━━━ Records shown

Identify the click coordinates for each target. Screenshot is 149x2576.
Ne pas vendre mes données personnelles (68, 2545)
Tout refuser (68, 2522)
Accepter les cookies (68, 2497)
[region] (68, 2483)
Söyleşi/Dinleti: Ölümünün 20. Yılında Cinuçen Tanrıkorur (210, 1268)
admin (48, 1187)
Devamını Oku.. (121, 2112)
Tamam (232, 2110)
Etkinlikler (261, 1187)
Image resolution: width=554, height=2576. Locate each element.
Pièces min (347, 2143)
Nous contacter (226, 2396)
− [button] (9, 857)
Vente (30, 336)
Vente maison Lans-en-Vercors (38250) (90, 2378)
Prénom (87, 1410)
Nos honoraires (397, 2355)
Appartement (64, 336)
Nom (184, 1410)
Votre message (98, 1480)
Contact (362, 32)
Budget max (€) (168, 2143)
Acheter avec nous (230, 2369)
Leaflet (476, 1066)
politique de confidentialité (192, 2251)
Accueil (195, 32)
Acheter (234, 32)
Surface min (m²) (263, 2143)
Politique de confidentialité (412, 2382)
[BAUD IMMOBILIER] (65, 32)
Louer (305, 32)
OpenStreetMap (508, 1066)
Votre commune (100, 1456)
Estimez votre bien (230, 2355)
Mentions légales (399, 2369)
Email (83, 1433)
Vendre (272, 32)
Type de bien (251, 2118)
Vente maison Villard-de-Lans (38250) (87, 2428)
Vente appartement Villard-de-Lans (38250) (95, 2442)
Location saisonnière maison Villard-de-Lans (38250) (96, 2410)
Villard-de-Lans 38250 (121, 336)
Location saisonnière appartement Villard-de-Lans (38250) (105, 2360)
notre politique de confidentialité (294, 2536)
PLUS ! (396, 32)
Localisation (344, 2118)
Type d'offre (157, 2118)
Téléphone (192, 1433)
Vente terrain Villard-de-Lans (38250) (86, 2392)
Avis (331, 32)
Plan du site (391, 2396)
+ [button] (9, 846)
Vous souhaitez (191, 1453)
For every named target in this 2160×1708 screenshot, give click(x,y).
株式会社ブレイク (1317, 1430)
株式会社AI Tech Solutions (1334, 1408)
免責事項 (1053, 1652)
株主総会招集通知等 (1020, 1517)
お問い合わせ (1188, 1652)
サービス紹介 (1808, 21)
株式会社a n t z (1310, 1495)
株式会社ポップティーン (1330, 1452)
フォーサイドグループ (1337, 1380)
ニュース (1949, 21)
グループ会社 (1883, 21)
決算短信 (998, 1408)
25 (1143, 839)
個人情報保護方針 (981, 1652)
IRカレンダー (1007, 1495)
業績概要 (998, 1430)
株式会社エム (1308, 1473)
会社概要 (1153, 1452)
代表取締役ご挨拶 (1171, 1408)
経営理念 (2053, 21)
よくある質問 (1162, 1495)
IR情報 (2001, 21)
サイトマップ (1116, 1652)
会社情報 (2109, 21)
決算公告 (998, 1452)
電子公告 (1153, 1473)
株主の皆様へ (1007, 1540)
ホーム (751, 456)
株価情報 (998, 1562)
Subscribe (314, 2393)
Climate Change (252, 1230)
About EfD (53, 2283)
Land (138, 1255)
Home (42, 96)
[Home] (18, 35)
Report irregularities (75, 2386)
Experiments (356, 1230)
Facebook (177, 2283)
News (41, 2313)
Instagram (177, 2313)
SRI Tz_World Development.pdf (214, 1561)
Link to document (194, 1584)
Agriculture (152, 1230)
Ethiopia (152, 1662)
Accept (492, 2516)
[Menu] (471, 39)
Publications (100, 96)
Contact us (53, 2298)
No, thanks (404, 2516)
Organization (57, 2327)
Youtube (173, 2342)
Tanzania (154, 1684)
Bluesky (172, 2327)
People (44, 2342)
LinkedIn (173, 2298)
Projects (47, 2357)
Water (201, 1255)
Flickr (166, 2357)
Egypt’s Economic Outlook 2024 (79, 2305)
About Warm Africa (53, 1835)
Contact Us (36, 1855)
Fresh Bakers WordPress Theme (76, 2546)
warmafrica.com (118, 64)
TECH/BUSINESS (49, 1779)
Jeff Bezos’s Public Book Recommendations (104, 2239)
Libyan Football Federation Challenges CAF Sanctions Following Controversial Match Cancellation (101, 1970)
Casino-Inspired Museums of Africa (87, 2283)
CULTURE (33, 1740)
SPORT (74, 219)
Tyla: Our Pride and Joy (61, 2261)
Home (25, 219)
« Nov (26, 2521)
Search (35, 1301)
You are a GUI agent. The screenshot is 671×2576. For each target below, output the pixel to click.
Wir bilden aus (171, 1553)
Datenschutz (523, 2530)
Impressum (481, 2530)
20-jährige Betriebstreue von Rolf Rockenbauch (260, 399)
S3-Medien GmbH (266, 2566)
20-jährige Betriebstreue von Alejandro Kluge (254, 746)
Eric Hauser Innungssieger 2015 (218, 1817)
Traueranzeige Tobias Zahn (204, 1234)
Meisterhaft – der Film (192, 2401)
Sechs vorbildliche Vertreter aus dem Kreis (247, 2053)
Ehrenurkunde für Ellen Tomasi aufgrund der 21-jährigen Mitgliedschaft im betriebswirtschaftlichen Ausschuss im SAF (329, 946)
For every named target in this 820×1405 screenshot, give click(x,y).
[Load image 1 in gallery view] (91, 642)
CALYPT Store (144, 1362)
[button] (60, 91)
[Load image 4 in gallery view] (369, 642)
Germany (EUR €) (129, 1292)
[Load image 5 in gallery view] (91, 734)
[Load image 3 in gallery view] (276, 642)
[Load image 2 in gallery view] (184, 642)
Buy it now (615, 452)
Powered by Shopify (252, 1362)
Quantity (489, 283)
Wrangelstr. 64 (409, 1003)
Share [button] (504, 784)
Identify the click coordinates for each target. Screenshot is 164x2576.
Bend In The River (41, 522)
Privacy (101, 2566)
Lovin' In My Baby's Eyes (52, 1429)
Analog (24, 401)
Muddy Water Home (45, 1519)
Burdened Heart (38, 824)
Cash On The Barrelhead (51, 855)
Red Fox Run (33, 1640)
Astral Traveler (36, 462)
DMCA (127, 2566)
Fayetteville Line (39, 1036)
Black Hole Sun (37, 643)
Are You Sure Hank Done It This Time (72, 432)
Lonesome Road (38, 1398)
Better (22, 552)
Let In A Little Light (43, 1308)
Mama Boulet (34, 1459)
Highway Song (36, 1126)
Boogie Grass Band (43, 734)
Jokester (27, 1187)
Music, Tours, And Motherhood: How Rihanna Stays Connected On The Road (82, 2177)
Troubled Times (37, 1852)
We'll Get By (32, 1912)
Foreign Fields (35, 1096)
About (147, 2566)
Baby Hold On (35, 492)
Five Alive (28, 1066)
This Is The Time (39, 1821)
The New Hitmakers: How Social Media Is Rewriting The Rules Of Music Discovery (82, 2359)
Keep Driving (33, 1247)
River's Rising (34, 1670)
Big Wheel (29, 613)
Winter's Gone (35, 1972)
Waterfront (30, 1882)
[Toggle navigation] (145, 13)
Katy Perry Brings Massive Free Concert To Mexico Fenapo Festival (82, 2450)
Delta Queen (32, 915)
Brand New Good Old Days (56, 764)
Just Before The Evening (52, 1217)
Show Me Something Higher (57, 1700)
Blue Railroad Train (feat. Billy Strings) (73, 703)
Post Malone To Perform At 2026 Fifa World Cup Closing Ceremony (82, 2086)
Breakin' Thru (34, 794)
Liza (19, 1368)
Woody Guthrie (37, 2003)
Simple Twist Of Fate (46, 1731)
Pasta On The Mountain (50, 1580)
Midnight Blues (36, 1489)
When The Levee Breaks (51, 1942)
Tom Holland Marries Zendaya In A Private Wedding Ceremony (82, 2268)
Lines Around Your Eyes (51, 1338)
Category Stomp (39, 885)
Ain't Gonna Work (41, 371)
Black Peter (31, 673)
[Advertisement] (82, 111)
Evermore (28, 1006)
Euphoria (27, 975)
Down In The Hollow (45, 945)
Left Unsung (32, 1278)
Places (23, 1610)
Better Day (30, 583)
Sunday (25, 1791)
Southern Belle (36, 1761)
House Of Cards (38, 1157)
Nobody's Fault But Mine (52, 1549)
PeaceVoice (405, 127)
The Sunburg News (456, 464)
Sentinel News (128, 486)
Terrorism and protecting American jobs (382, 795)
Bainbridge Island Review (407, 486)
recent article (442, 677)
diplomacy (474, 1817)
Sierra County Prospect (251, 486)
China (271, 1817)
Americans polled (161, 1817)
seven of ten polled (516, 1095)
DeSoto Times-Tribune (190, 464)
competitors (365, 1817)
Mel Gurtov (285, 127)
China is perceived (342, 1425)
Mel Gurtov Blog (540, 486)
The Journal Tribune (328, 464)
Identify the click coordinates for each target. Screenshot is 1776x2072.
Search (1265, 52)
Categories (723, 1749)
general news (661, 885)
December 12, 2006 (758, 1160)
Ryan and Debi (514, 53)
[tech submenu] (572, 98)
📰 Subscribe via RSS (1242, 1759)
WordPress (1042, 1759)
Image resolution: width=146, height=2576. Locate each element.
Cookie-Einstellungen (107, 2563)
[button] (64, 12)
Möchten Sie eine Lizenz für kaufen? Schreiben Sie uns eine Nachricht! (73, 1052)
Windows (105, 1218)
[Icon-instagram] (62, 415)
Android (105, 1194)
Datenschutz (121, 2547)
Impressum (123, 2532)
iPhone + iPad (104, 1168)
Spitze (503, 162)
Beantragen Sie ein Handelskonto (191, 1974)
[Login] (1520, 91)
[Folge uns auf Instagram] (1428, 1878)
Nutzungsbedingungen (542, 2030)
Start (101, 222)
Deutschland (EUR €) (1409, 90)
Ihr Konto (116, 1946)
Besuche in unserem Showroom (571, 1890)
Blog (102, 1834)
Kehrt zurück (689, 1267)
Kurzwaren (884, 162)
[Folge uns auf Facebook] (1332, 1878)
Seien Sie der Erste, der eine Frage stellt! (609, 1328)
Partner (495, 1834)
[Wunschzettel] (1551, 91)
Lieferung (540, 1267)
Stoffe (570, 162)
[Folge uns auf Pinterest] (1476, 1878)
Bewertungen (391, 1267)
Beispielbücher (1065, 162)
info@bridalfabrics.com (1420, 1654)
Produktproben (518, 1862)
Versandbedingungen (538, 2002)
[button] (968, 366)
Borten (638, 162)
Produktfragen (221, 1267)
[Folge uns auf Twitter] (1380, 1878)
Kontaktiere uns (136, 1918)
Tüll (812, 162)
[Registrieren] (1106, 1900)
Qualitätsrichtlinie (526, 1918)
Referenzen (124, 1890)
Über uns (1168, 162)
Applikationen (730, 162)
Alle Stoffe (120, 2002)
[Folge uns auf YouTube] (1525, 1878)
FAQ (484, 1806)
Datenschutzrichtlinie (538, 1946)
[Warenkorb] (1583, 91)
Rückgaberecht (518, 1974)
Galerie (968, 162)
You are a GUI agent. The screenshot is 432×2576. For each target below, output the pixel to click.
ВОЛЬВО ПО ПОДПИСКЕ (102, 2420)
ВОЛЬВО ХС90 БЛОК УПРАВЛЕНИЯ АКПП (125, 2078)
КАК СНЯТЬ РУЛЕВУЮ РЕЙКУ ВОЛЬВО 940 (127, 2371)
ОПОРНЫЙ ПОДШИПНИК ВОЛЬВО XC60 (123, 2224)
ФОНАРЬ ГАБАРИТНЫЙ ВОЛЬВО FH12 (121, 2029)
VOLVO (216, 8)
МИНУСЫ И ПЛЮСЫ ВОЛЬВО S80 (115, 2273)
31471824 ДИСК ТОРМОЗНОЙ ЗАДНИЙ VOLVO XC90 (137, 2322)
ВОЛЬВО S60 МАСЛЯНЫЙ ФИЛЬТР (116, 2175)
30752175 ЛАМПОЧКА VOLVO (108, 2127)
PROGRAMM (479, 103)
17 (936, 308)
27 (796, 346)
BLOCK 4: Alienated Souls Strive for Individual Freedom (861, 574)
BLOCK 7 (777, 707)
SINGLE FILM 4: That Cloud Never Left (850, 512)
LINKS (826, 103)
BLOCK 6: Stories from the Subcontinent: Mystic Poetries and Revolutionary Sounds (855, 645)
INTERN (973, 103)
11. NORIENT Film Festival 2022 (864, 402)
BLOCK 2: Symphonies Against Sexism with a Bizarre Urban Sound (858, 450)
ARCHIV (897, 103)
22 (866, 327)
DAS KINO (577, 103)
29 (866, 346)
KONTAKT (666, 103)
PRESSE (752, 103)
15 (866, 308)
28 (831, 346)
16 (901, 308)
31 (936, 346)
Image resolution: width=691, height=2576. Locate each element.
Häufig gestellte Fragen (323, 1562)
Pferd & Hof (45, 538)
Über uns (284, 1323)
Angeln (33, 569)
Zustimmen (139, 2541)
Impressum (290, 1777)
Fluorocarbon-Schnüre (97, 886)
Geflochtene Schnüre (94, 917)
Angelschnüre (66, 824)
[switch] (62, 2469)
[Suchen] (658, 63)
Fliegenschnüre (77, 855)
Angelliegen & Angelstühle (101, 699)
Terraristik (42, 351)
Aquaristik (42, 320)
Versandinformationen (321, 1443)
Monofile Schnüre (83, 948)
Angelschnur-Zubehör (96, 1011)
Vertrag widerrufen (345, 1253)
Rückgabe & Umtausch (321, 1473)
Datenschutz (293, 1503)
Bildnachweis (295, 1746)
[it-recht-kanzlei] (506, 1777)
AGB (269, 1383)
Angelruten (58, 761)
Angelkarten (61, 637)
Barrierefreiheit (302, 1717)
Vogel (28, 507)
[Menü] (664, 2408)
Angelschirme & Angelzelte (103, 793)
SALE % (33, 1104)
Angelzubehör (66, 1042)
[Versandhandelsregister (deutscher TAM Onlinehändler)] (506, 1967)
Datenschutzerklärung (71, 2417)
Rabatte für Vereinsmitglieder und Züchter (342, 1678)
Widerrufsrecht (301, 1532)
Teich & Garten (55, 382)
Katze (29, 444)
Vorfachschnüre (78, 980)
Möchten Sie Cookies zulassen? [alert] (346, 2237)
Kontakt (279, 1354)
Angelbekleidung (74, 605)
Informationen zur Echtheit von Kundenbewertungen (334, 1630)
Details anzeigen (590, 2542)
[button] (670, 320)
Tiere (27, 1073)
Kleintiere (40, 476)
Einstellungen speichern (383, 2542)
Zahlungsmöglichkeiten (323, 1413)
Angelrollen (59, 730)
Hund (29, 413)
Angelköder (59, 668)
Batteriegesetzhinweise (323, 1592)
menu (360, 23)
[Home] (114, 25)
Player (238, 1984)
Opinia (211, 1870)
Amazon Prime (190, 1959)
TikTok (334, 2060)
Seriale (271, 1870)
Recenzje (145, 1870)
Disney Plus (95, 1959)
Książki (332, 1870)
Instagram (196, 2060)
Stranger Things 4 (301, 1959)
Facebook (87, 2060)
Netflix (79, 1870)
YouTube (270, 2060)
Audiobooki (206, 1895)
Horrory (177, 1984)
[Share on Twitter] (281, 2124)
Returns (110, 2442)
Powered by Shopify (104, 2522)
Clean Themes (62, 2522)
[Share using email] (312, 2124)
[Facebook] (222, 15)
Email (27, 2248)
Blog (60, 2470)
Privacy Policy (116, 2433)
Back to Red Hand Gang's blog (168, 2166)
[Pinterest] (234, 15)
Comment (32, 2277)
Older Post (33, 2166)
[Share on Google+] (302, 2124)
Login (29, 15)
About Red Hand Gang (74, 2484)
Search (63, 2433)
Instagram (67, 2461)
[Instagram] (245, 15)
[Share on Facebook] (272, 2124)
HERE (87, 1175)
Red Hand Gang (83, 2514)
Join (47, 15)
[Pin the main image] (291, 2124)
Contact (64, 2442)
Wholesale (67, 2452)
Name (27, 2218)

━━━━━━

Work request: Your answer must be the lines above from the one containing "Jokester (27, 1187)" to the one containing "Keep Driving (33, 1247)", both included, restated word for word.

The answer:
Jokester (27, 1187)
Music, Tours, And Motherhood: How Rihanna Stays Connected On The Road (82, 2177)
Troubled Times (37, 1852)
We'll Get By (32, 1912)
Foreign Fields (35, 1096)
About (147, 2566)
Baby Hold On (35, 492)
Five Alive (28, 1066)
This Is The Time (39, 1821)
The New Hitmakers: How Social Media Is Rewriting The Rules Of Music Discovery (82, 2359)
Keep Driving (33, 1247)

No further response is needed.